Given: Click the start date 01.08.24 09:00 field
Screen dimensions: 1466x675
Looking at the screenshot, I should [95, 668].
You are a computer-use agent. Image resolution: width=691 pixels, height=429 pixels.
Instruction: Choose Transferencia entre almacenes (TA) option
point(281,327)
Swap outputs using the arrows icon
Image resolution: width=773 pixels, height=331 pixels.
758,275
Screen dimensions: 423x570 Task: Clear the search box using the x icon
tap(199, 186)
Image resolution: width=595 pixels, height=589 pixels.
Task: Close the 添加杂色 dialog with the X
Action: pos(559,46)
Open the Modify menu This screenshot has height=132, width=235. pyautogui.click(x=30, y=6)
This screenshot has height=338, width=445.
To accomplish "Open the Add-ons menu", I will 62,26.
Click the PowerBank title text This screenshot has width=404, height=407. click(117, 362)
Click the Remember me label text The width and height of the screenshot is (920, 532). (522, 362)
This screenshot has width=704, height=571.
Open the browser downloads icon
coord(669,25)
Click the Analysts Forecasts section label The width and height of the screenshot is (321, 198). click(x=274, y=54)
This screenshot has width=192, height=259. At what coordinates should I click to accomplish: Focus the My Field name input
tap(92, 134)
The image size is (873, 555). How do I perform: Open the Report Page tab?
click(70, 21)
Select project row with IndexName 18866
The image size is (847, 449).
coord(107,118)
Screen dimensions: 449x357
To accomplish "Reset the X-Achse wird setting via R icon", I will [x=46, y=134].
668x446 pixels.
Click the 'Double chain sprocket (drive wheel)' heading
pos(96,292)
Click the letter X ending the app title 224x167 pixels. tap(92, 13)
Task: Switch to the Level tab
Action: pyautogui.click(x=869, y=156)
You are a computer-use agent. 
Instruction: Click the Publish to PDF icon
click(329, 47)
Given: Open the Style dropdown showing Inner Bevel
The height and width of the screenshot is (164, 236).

**Problem to work on**
What you output must match the lines from the beginning of the material through the line with "You are a computer-use agent. Image" exactly, both ends included.

**Result for this exercise**
Given: Click the start date 01.08.24 09:00 field
Screen dimensions: 1466x675
Looking at the screenshot, I should [95, 668].
You are a computer-use agent. Image resolution: width=691 pixels, height=429 pixels.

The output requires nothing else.